Every Cayley graph comes with a natural edge-colouring that uses the elements of the connection set as the colours. It has long been known that for every connected Cayley digraph on a group $G$, the regular representation of $G$ provides the only automorphisms that preserve this colouring. However, in the case of an undirected Cayley graph Cay$(G,S)$ and $s \in S$, we must identify the colours $s$ and $s^{-1}$ since they apply to the same undirected edge. One effect of this is that some group automorphisms (those that map each $s \in S$ into $\{s,s^{-1}\}$) also preserve this colouring. Together with the regular representation of $G$, these are known as affine maps on the graph. In some cases there are additional graph automorphisms that are not affine maps.

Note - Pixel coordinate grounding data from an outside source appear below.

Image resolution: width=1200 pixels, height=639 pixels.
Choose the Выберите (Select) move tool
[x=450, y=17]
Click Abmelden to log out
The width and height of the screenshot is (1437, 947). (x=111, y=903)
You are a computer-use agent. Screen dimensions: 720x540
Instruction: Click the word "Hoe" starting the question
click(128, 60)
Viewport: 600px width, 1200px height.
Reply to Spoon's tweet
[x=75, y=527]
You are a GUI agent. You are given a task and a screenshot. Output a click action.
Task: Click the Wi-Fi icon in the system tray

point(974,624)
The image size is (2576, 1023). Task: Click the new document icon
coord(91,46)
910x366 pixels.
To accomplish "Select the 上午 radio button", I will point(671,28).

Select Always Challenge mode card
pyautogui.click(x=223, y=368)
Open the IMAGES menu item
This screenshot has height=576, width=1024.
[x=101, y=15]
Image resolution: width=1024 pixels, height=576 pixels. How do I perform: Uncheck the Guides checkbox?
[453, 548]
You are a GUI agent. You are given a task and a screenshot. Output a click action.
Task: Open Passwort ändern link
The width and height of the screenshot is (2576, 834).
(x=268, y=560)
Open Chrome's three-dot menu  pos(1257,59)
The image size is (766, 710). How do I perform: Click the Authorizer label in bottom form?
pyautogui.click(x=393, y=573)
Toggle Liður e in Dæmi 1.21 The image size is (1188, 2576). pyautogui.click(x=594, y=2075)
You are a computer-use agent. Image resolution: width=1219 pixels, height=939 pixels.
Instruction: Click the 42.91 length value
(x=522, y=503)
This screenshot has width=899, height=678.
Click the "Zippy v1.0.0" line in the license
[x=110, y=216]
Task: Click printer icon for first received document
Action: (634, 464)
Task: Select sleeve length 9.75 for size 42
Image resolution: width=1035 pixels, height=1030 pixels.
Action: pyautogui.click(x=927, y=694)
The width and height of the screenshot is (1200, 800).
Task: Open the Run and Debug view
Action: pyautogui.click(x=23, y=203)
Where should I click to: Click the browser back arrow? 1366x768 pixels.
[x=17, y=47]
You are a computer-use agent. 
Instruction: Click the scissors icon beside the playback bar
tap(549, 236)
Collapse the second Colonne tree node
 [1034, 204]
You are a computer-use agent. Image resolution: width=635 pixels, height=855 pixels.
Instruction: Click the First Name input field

We say that a Cayley graph is CCA, or has the CCA-property, if all of its colour-preserving automorphisms are affine. Similarly, we say that a group is CCA, or has the CCA-property, if every connected Cayley graph on that group is CCA. I will describe many of the known results on CCA groups and graphs, including joint work with Ted Dobson, Brandon Fuller, Ademir Hujdurovi\v{c}, Klavdija Kutnar, Luke Morgan, Dave Witte Morris, and Gabriel Verret.
Primary author
Joy Morris
(University of Lethbridge, Canada)
Co-authors
Ademir Hujdurović
Dave Morris
(University of Lethbridge)
Klavdija Kutnar
Prof.
Ted Dobson
(University of Primorska)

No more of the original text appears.